Objective:
Copy the entries below word for word, from the very first line through the line containing "pos(817,496)", with that line included.

##### Dataset excerpts #####

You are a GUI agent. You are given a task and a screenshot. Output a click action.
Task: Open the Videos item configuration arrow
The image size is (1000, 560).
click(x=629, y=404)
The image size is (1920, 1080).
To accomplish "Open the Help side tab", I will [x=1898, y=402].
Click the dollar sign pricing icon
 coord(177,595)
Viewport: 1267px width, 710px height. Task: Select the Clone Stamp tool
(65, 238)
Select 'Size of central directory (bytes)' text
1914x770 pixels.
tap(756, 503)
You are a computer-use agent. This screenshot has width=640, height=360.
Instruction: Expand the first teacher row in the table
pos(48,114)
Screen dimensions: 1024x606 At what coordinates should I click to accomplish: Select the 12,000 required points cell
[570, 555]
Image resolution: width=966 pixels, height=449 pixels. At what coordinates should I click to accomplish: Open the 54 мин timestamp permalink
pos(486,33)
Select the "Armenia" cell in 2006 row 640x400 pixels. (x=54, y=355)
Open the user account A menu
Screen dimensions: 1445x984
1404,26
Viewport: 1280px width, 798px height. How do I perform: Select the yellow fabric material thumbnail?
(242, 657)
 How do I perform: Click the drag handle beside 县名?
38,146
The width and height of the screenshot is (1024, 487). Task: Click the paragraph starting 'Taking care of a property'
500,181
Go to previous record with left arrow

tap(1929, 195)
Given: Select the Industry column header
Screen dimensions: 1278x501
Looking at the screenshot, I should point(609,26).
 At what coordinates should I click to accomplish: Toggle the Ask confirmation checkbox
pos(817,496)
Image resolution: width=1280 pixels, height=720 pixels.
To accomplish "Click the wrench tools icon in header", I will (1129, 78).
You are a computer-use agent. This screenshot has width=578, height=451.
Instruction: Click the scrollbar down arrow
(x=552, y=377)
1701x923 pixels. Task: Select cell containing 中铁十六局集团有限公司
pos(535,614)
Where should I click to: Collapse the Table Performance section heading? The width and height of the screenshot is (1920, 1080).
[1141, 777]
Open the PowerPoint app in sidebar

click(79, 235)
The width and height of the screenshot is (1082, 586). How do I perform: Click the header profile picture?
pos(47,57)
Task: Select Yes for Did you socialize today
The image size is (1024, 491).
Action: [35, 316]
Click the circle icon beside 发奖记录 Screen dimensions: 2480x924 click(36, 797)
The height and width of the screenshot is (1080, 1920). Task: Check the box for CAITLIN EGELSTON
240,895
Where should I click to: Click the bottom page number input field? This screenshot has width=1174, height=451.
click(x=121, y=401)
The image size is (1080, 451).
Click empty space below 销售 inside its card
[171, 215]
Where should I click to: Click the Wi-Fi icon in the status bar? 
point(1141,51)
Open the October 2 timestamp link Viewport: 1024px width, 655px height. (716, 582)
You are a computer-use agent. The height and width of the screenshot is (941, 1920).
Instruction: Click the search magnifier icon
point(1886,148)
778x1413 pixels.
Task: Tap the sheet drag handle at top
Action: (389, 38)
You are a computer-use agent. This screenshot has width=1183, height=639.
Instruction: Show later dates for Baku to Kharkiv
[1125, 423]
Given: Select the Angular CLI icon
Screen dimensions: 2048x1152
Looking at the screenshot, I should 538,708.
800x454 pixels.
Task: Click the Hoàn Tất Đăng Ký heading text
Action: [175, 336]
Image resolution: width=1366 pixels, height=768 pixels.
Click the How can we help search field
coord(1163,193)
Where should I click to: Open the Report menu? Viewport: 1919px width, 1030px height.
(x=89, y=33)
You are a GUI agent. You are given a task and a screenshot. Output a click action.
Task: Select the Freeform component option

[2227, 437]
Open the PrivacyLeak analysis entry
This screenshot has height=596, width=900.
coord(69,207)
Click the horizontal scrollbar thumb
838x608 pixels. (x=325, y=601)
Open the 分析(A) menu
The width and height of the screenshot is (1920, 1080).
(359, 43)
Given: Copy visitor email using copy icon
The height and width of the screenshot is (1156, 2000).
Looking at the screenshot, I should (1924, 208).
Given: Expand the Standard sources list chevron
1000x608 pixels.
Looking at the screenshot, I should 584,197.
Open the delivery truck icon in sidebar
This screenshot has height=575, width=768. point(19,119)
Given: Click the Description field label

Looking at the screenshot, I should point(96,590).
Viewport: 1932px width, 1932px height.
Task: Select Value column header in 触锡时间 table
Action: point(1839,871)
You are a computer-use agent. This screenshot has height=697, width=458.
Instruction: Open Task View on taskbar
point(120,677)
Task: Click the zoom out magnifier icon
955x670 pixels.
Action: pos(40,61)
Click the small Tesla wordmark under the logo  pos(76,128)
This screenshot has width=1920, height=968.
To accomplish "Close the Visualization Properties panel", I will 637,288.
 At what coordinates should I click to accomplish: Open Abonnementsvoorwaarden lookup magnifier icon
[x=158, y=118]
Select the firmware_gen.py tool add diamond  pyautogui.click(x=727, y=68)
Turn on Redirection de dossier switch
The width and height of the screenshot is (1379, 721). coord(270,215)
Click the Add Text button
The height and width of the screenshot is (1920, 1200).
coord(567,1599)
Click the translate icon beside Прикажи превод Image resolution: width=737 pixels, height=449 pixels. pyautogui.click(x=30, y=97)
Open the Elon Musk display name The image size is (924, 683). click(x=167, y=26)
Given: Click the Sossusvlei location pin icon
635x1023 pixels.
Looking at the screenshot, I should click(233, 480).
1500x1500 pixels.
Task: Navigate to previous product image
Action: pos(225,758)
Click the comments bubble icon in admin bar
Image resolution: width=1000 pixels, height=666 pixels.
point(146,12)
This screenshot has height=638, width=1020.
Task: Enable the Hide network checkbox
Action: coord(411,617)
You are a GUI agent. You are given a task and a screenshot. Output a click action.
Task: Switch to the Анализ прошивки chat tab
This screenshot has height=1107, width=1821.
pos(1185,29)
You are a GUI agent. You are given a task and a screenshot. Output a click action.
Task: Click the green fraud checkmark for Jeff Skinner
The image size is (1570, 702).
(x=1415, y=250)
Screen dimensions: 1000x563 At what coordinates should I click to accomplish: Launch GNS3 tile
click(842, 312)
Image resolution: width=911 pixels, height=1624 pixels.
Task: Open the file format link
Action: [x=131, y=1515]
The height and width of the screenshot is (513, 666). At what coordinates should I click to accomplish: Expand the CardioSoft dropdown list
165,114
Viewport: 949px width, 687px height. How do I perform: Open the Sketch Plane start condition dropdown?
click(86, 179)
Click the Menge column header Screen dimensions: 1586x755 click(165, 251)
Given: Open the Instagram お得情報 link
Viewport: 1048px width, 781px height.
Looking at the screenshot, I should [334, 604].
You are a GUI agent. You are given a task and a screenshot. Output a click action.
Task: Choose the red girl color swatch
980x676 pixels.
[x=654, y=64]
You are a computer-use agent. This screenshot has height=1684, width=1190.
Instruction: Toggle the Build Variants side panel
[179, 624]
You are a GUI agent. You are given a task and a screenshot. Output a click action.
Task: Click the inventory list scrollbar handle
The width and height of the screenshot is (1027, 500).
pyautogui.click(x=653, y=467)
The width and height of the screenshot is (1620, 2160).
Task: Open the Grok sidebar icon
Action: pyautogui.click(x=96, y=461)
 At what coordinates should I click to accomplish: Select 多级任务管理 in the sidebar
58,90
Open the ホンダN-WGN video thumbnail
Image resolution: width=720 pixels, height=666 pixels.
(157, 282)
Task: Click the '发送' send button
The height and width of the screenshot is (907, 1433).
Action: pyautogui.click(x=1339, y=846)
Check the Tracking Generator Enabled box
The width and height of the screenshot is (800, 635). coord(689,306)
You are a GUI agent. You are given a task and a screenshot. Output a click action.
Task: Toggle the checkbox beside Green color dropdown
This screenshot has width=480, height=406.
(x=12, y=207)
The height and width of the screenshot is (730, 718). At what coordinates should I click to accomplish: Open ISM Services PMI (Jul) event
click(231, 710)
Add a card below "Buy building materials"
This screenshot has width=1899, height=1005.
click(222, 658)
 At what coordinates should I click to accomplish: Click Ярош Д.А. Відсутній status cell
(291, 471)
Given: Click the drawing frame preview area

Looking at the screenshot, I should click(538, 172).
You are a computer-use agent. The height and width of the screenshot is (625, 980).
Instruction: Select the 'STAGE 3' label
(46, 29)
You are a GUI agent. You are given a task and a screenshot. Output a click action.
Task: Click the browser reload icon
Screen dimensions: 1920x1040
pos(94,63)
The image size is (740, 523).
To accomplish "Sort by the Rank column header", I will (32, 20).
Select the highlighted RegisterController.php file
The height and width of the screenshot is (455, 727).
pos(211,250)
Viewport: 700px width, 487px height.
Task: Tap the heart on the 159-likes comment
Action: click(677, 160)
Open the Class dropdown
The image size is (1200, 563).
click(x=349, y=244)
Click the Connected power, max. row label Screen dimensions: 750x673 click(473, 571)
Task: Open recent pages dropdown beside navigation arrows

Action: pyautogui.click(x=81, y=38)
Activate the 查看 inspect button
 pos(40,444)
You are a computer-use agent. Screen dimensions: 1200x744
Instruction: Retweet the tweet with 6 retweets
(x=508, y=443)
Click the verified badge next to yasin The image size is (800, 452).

#####

Full output:
You are a GUI agent. You are given a task and a screenshot. Output a click action.
Task: Open the Videos item configuration arrow
The image size is (1000, 560).
click(x=629, y=404)
The image size is (1920, 1080).
To accomplish "Open the Help side tab", I will [x=1898, y=402].
Click the dollar sign pricing icon
 coord(177,595)
Viewport: 1267px width, 710px height. Task: Select the Clone Stamp tool
(65, 238)
Select 'Size of central directory (bytes)' text
1914x770 pixels.
tap(756, 503)
You are a computer-use agent. This screenshot has width=640, height=360.
Instruction: Expand the first teacher row in the table
pos(48,114)
Screen dimensions: 1024x606 At what coordinates should I click to accomplish: Select the 12,000 required points cell
[570, 555]
Image resolution: width=966 pixels, height=449 pixels. At what coordinates should I click to accomplish: Open the 54 мин timestamp permalink
pos(486,33)
Select the "Armenia" cell in 2006 row 640x400 pixels. (x=54, y=355)
Open the user account A menu
Screen dimensions: 1445x984
1404,26
Viewport: 1280px width, 798px height. How do I perform: Select the yellow fabric material thumbnail?
(242, 657)
 How do I perform: Click the drag handle beside 县名?
38,146
The width and height of the screenshot is (1024, 487). Task: Click the paragraph starting 'Taking care of a property'
500,181
Go to previous record with left arrow

tap(1929, 195)
Given: Select the Industry column header
Screen dimensions: 1278x501
Looking at the screenshot, I should point(609,26).
 At what coordinates should I click to accomplish: Toggle the Ask confirmation checkbox
pos(817,496)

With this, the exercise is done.